EXPRESS-LAAO protocol with the new WATCHMAN FLX Pro device

Abstract

This study evaluates the procedural outcomes and short-term follow-up of the WATCHMAN FLX Pro left atrial appendage occlusion (LAAO) device (Boston Scientific) using the EXPRESS-LAAO protocol at a high-volume center. The new device offers enhanced features, including a 40-mm size for large anatomies, additional radiopaque markers for improved positioning, and a hemocompatible coating for faster endothelization. The EXPRESS-LAAO protocol streamlines patient management with pre-procedure computed tomography or cardiac magnetic resonance imaging, intracardiac echocardiography guidance, conscious sedation, and same-day discharge for stable patients. Between June and September 2024, 109 patients (median age 78 years, 48.6% female) underwent LAAO with the WATCHMAN FLX Pro device. Key indications included recurrent falls (33%), gastrointestinal bleeding (29.4%), and very high bleeding risk (21.1%). Procedural success was high (99.1%), with 1 case of cardiac tamponade requiring pericardiocentesis and no in-hospital complications. The 40-mm device was used in 7.3% of cases, proving essential for larger anatomies. At an average follow-up of 49.7 days, there was 1 lacunar stroke without device-related complications and 1 minor bleeding event. The study demonstrates the safety and effectiveness of the WATCHMAN FLX Pro device using the EXPRESS-LAAO protocol.
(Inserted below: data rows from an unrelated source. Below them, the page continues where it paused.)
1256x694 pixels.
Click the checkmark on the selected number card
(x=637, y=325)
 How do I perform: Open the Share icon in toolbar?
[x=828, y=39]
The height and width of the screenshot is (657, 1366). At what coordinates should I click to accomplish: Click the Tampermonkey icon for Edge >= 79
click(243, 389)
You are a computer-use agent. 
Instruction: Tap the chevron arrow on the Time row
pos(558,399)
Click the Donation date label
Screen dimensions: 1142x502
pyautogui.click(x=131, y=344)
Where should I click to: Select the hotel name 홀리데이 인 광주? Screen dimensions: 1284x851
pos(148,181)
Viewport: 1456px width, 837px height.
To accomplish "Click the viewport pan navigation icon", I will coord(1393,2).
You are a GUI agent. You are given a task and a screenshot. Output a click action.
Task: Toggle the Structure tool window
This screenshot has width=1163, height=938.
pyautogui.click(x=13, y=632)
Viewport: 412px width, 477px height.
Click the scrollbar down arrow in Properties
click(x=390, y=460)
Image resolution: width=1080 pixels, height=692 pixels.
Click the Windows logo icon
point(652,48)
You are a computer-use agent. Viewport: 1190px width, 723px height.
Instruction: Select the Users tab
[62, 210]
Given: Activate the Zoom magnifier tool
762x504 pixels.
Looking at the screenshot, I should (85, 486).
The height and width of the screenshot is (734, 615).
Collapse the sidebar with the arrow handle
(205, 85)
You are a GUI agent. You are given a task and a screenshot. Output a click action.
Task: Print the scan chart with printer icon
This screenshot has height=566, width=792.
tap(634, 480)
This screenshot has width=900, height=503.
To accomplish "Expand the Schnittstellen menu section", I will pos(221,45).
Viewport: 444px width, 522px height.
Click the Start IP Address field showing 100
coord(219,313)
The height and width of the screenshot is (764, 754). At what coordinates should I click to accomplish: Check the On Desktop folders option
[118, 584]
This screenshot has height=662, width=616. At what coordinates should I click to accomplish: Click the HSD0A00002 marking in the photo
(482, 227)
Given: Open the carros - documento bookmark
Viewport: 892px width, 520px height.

The TruSteer catheter (Boston Scientific) facilitated implantations in complex anatomies, reducing the number of maneuvers. While post-LAAO imaging surveillance was a limitation, this is the first study assessing peri-procedural outcomes with the new device. Findings support its clinical utility in high-risk patients requiring LAAO.

Keywords: atrial fibrillation; left atrial appendage occlusion.